Antisemitische Ausfälle
2014 wurde Alain Soral verurteilt, weil er den Koran als „muslimischen Code civil“ bezeichnete, 10.000 Euro kostete ihn die „Quenelle“, der sogenannte parodistische Hitlergruß, vor dem Shoa-Mahnmal in Berlin. „Wie wird man Alain Soral?“ Die Frage der Journalistin des Nouvel Observateur spiegelt Ratlosigkeit wider. Alain Soralkönnte eine Balzac’sche Figur sein, besessen von der Idee, Paris aufzurollen. Er ist ohne Zweifel sehr charmant und eloquent, belesen, ein Selfmade-Intellektueller.
Aufgewachsen in einer bürgerlich-provinziellen Familie, als Sohn eines Schweizer Rechtsberaters und einer Notarschreiberin, zog er 1976 mit 18 Jahren nach Paris, hielt sich mit Jobs über Wasser und studierte schließlich an der nationalen Kunstschule (wo das Abitur nicht vorausgesetzt wird). Politisch, so Soral selbst, war er damals „sehr links“, gleichzeitig aber ein „glühender Patriot“. Seine Schwester ist die Schauspielerin Agnès Soral, die sich von ihrem Bruder 2014 öffentlich distanzierte.

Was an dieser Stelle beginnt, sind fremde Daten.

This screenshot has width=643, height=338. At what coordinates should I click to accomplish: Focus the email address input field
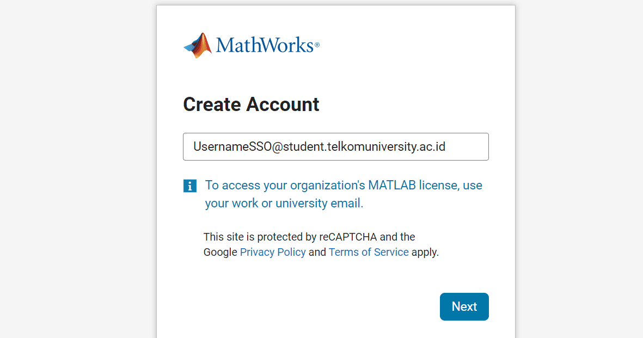(x=336, y=146)
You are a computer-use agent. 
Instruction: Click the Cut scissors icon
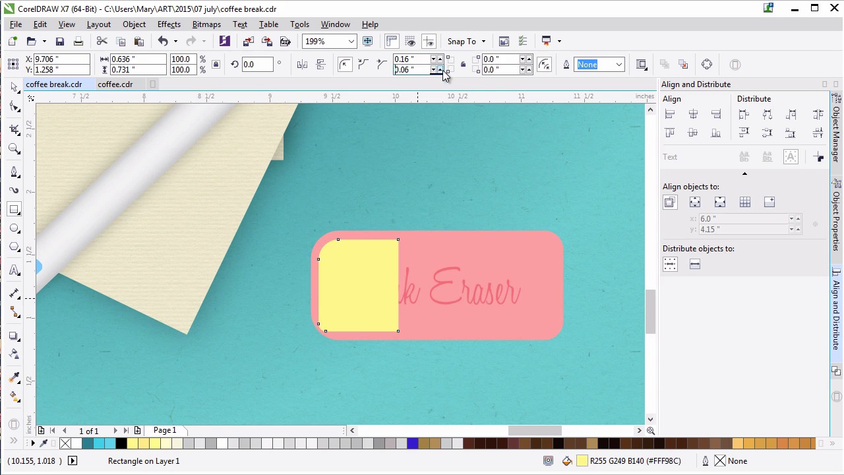click(x=102, y=42)
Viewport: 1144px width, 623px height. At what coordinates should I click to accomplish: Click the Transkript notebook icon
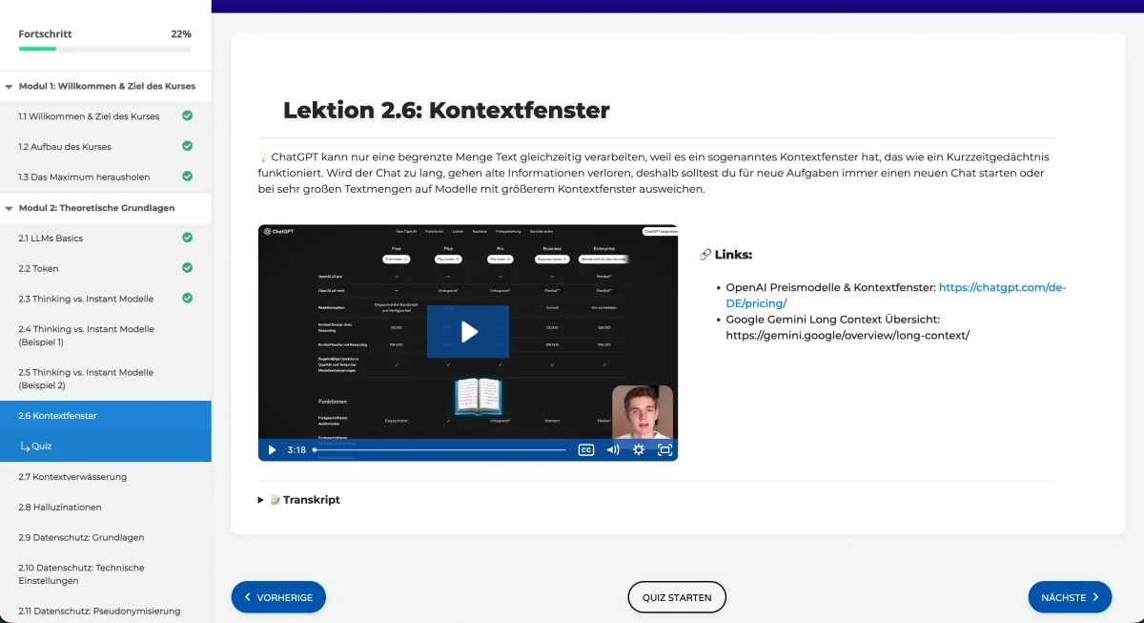(x=276, y=499)
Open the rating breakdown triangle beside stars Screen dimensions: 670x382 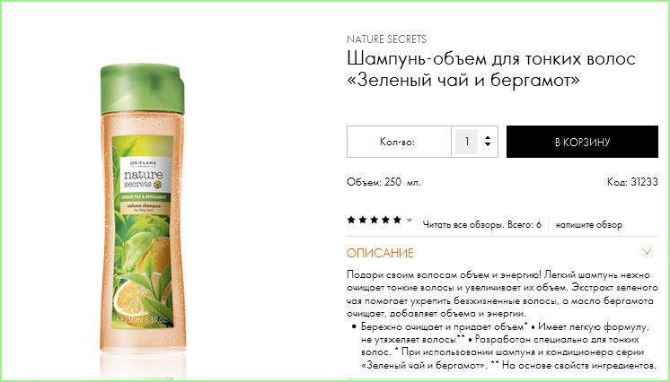click(x=410, y=221)
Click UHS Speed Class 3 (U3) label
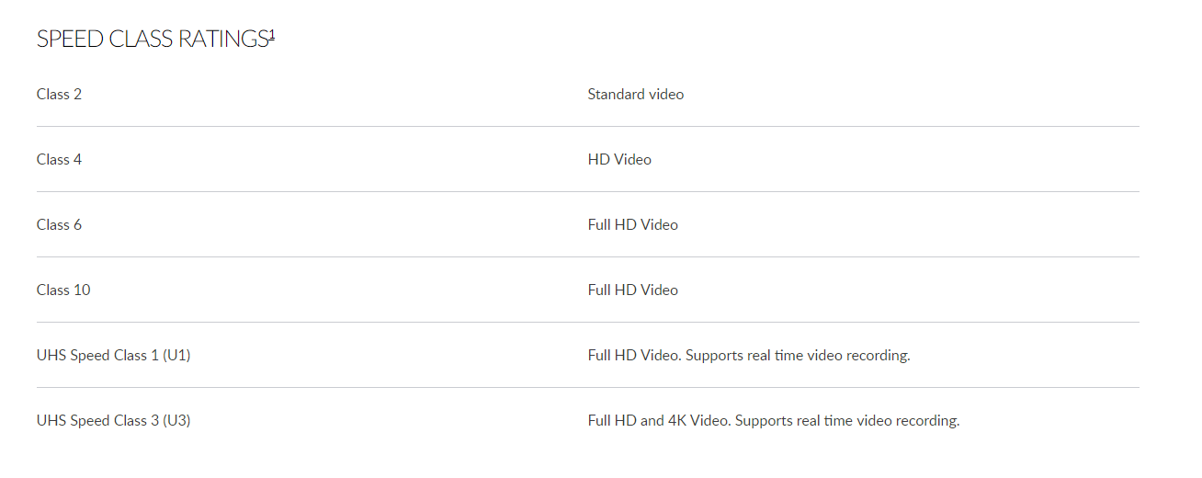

Ende der 1980er Jahre trat er für einige Jahre der kommunistischen Partei bei. Soral schrieb Bücher über Jugendmoden und drehte gar einen autobiografischen Film (2001). Die Gründe für dessen Flop liegen für Soral bis heute auf der Hand: „Ich bin von den zwei Cliquen, die das Milieu beherrschen, massakriert worden: den Schwulen und den Juden.“ 2005 wurde er Jean-Marie Le Pen vorgestellt, dem das alerte Multitalent gefiel. Er hatte das richtige „linke“ Profil für die „soziale Wende“ und sagte Sachen wie: „Wenn Marx heute lebte, würde er zur Wahl Le Pens aufrufen. Das kann ich Ihnen dialektisch beweisen.“ 2009 erfolgte dann der Bruch. Die antisemitischen Ausfälle der beiden schadeten dem neuen Image des FN. Bekannt ist seine enge Freundschaft mit dem Skandal-Komiker Dieudonné, dem Erfinder der „Quenelle“.
Für das lesende Bürgertum
Sorals politisches Hauptwerk Comprendre l‘Empire (2011) hat mittlerweile eine Auflage von 100.000 Stück erreicht. Es besteht aus bekannten Versatzstücken der Verschwörungsliteratur. Im neuen lexikalischen Gewand, so der Politikwissenschaftler Pierre Taguieff, bleibt die Rhetorik der Aufdeckung des großen Komplotts doch dieselbe. Allerdings unterscheidet Soral sich von anderen Extremrechten durch seine muslimfreundlichen Aussagen. Der Islam ist für ihn eine „männliche, einfache und egalitäre Religion, die Antwort auf ein Bedürfnis der Transzendenz, der Hoffnung, der Würde“. Seiner Muslimfreundlichkeit liegt allerdings ein antisemitisches Motiv zugrunde: „In Wahrheit habe ich die jüdische Herrschaft entdeckt, als ich die Klassenkämpfe studierte.“ Israel, so findet er, gehe es für ein genozidiertes Volk doch gut. Ersparen wir uns die noch ekligeren Zitate.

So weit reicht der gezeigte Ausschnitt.